(Collected data)
※

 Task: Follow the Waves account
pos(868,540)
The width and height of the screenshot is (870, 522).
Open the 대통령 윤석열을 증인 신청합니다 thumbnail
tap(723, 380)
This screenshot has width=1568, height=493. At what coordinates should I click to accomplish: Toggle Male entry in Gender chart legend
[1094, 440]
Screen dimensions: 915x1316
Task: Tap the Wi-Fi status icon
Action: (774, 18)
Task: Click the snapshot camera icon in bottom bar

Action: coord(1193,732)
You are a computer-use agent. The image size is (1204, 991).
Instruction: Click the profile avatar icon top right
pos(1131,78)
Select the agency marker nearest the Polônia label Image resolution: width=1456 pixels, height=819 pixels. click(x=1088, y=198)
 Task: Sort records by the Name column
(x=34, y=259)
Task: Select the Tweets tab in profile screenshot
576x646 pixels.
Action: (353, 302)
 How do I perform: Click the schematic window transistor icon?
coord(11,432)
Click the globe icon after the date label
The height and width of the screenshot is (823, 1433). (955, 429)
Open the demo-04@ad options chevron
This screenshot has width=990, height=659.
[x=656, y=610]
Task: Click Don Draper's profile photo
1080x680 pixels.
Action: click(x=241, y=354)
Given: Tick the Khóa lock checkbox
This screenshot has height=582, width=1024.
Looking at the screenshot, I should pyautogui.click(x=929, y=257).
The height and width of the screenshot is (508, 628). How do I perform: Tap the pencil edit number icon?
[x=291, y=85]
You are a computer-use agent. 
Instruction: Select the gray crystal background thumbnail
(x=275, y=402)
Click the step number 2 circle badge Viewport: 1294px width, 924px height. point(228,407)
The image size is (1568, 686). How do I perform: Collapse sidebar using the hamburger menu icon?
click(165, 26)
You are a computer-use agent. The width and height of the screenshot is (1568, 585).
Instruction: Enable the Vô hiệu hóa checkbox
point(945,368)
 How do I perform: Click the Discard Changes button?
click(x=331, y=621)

※

▶ [WHAT YOU NEED TO DO]
The whole of the data is to be returned with every line intact.

▶ [THE COMPLETED TASK]
 Task: Follow the Waves account
pos(868,540)
The width and height of the screenshot is (870, 522).
Open the 대통령 윤석열을 증인 신청합니다 thumbnail
tap(723, 380)
This screenshot has width=1568, height=493. At what coordinates should I click to accomplish: Toggle Male entry in Gender chart legend
[1094, 440]
Screen dimensions: 915x1316
Task: Tap the Wi-Fi status icon
Action: (774, 18)
Task: Click the snapshot camera icon in bottom bar

Action: coord(1193,732)
You are a computer-use agent. The image size is (1204, 991).
Instruction: Click the profile avatar icon top right
pos(1131,78)
Select the agency marker nearest the Polônia label Image resolution: width=1456 pixels, height=819 pixels. click(x=1088, y=198)
 Task: Sort records by the Name column
(x=34, y=259)
Task: Select the Tweets tab in profile screenshot
576x646 pixels.
Action: (353, 302)
 How do I perform: Click the schematic window transistor icon?
coord(11,432)
Click the globe icon after the date label
The height and width of the screenshot is (823, 1433). (955, 429)
Open the demo-04@ad options chevron
This screenshot has width=990, height=659.
[x=656, y=610]
Task: Click Don Draper's profile photo
1080x680 pixels.
Action: click(x=241, y=354)
Given: Tick the Khóa lock checkbox
This screenshot has height=582, width=1024.
Looking at the screenshot, I should pyautogui.click(x=929, y=257).
The height and width of the screenshot is (508, 628). How do I perform: Tap the pencil edit number icon?
[x=291, y=85]
You are a computer-use agent. 
Instruction: Select the gray crystal background thumbnail
(x=275, y=402)
Click the step number 2 circle badge Viewport: 1294px width, 924px height. point(228,407)
The image size is (1568, 686). How do I perform: Collapse sidebar using the hamburger menu icon?
click(165, 26)
You are a computer-use agent. The width and height of the screenshot is (1568, 585).
Instruction: Enable the Vô hiệu hóa checkbox
point(945,368)
 How do I perform: Click the Discard Changes button?
click(x=331, y=621)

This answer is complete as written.